今回の台はそんなi藤さんも、勿論俺も大好きなあの台。大好きだった。少ない金を握りしめては何度も果敢に特攻した。設定なんて入っている訳ないと分かりきっていても、折れそうな心を必死で支えながらレバーを叩いた。だけども終ぞ、思うような大勝を収めることができなかった…そんなあの台。
勝利へのビジョンは見えている。大勝した時に高らかに叫ぶ言葉も決まってる。それは勿論…
「ナイスな展開じゃないか!」
i藤さんとの付き合いはもう10年近くになる。高校の部活で知り合ったのだが、卒業した後も暇な方が声をかけては何をするわけでもないのに取り敢えず会うという、都合のいい関係を続けていた。
その日も暇を持て余した俺たちは、目的もなくi藤家に集合することとなった。金は無かった。時間だけは無限にあるように感じていた。
最初はダラダラとアニメか何かを観ていたと思う。しかし、金がない時ほど打ちたくなるというもの。いや、金がないからこそ一発当てて増やしてやろうという気持ちになるというものだ。どちらから言い出すでもなく、駅前のパチンコ屋へ向かうこととなった。

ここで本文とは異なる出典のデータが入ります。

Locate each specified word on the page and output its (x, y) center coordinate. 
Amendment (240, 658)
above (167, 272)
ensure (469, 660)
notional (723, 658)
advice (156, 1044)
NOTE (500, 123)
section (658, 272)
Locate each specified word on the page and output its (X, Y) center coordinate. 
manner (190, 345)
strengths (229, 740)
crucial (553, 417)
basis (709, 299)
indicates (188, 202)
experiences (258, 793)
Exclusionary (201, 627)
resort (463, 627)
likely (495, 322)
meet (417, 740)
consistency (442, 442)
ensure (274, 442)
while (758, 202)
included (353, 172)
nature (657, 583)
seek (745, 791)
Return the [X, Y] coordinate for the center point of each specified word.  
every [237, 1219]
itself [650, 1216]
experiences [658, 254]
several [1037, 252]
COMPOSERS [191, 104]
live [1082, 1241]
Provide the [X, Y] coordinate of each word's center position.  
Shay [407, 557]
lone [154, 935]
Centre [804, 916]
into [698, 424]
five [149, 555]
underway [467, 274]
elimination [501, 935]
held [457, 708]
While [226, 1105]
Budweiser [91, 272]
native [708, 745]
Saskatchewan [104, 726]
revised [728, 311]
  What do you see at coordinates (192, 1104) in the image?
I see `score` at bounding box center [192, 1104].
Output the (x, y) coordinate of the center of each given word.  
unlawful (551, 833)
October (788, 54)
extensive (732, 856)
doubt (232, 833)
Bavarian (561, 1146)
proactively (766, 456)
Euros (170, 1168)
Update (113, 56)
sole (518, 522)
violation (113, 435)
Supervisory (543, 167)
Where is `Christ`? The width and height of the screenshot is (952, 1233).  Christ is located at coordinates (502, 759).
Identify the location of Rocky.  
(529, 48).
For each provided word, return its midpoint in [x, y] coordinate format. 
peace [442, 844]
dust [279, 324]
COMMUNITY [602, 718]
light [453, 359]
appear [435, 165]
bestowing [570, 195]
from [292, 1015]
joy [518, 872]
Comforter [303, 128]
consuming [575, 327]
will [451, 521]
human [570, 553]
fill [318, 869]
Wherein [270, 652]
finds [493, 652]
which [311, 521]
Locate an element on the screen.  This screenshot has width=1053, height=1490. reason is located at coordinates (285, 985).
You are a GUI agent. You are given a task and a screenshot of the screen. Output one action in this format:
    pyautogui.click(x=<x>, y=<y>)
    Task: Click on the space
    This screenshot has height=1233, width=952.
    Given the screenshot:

人も疎らな店内で、最初俺は秘宝太陽を打っていた。ボーナスに当たれども当たれども入ることのない秘宝RUSHに嫌気がさし、ふとi藤さんの姿を探す。i藤さんは「不二子 〜100億$の女神〜」で箱を使っていた。
「調子いいじゃないi藤さん。」
「今日の不二子は俺に優しい…移動してよかった。」
「さっきまで何打ってたん?」
「真後ろのラインバレル。」
見ると200ゲーム程で止められている。
「俺あれ打ったことないや。」
「ボーナス後だから天井500ゲームの可能性あるよ。」
「じゃあ盛大にi藤さんのカマ掘ることにするわ。」
こんな動機で打ち始める運びとなった。
「鉄のラインバレル」
スパイキーのA+ART機である。純増1.9枚のART「鉄RUSH」を搭載し、指定された子役を引けば上乗せとなる「覚醒」・大量上乗せに期待ができる「オーバードライブ」が出玉の鍵を握る。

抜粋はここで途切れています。